In pericolo anche chi fuma poco

Per giungere a tali conclusioni, Bjartveit ed il suo team di ricercatori hanno tenuto sotto stretto controllo lo stato di salute e le abitudini legate al fumo di 43mila persone (uomini e donne) per circa trent’anni. Dagli anni ’70 fino al 2002, gli scienziati hanno tracciato il profilo medico dei circa 43mila individui coinvolti nella ricerca, dopo averli sottoposti a controlli iniziali sullo stato di salute del loro cuore. Il Dr.
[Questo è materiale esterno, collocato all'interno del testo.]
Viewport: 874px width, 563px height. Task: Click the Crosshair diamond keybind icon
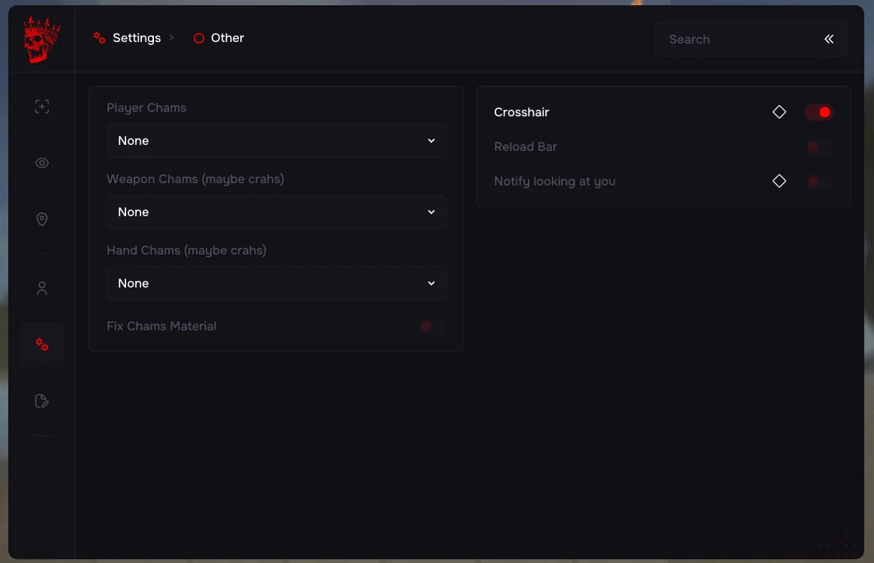(779, 112)
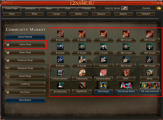Image resolution: width=163 pixels, height=120 pixels.
Task: Click the Dyes crown icon
Action: click(126, 73)
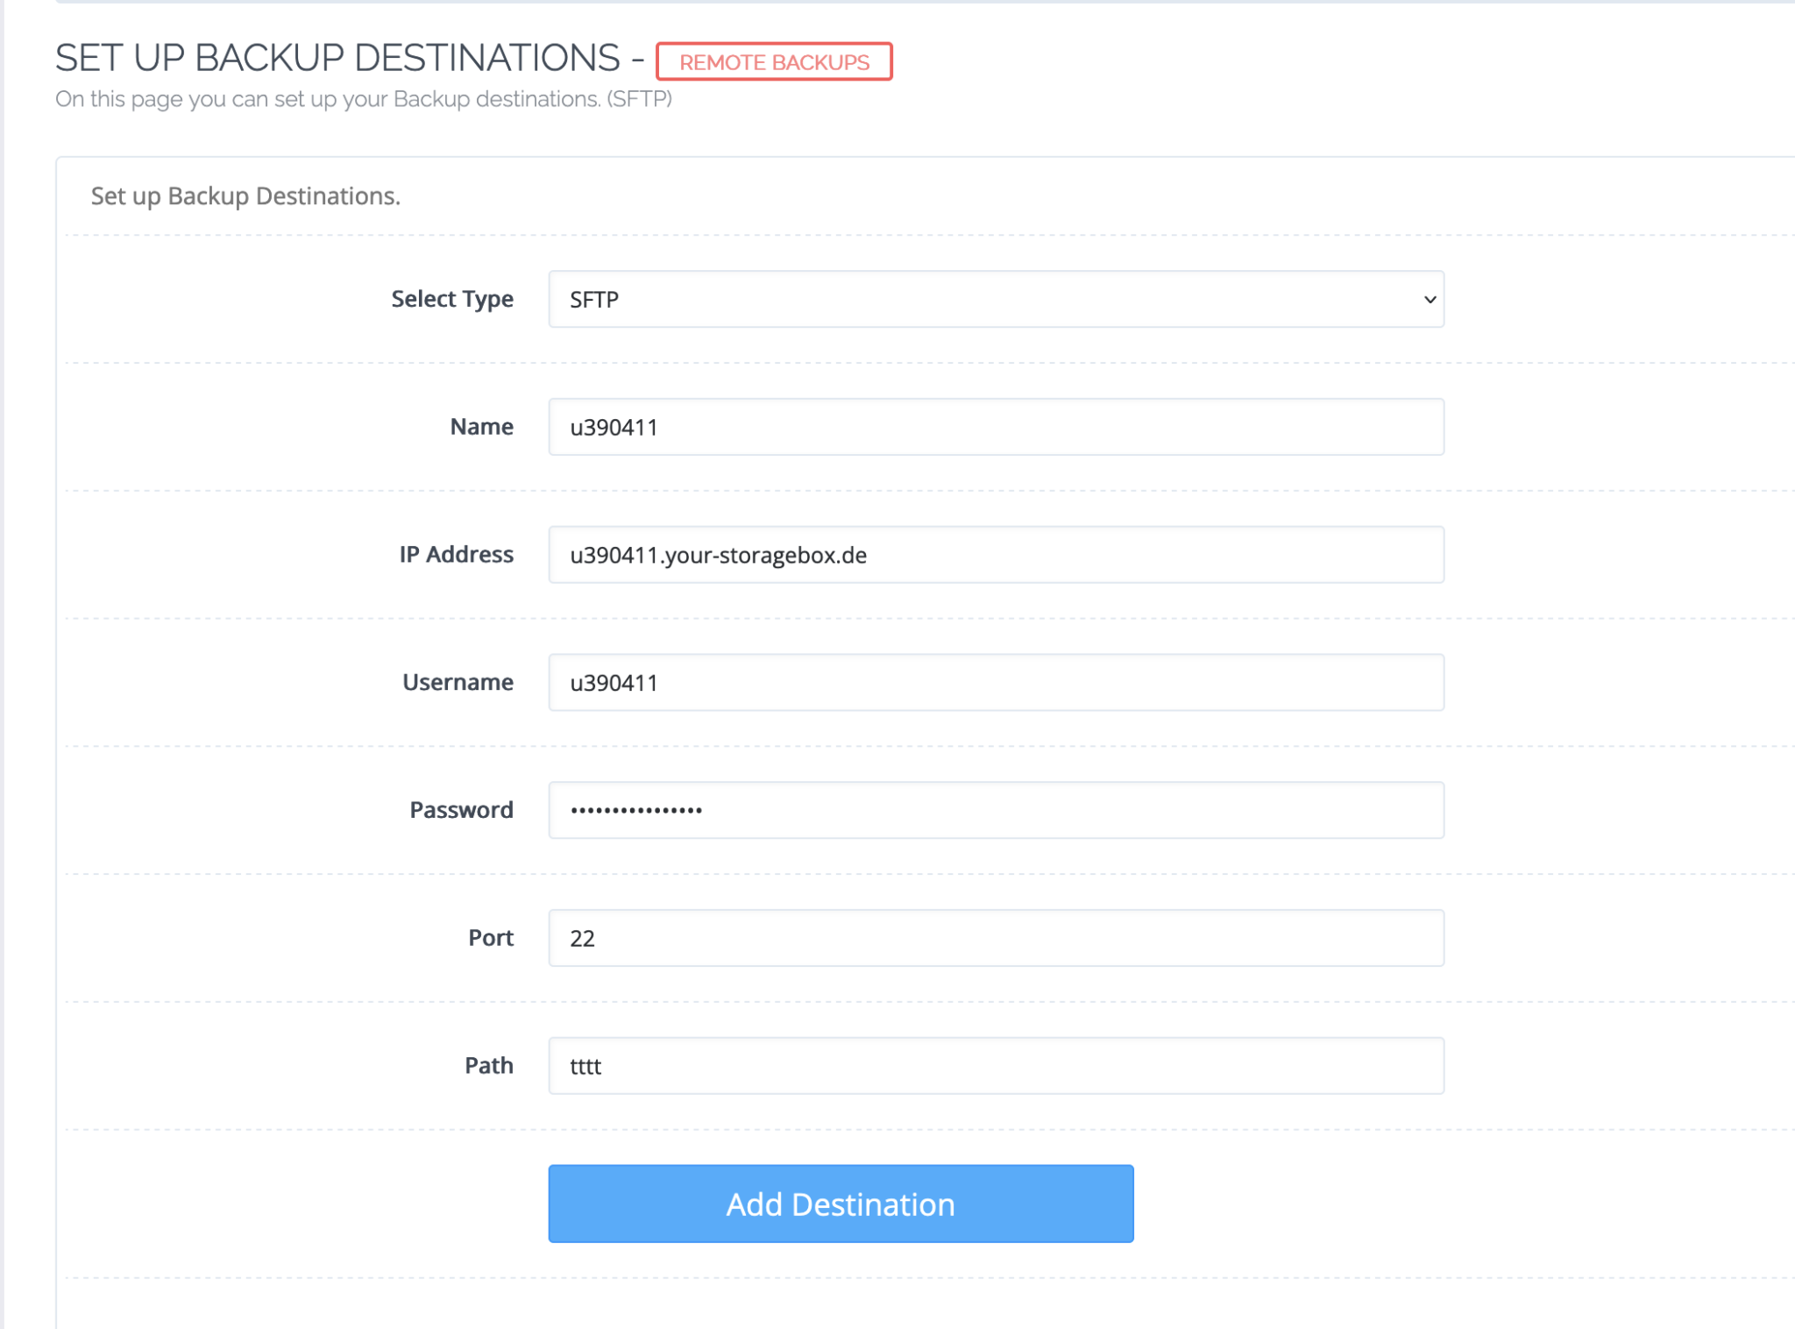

Aage Tverdal, uno dei collaboratori di Bjartveit, ha dichiarato: “In entrambi i sessi, fumare da una a quattro sigarette al giorno era associato ad un significativo innalzamento del rischio di morire per cardiopatia ischemica e per altre cause, e di cancro polmonare per le donne". Anche i "fumatori leggeri" sono quindi in serio pericolo. Secondo i medici norvegesi, infatti, fumare da una a quattro sigarette al giorno espone l’uomo a tre volte il rischio di contrarre malattie cardiache, mentre per la donna il pericolo è addirittura quintuplicato rispetto a chi non fuma. La ricerca di Kjell Bjartveit e del suo team rinnova la questione del "fumo leggero". Fino ad oggi, infatti, molti ricercatori sostenevano che il rischio di morte per cause cardiovascolari era simile per i non fumatori e per coloro che fumano meno di 10 sigarette al giorno.